Action item
The word "This" marks the lines to report; pull each of them from the listing.
_____
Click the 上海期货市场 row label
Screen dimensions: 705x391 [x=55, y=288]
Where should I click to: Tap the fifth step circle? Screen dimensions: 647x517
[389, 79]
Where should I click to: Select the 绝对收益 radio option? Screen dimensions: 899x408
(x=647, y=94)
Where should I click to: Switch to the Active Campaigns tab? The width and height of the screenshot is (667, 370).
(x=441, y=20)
_____
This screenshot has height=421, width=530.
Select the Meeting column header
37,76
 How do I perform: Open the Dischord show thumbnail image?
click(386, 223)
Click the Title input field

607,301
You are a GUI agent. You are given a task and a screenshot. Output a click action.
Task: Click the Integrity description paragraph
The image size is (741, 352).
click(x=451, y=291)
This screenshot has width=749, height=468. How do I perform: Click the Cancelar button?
_____
Written solution
This screenshot has height=421, width=530.
This screenshot has width=749, height=468. How do I perform: Click the Cancelar button?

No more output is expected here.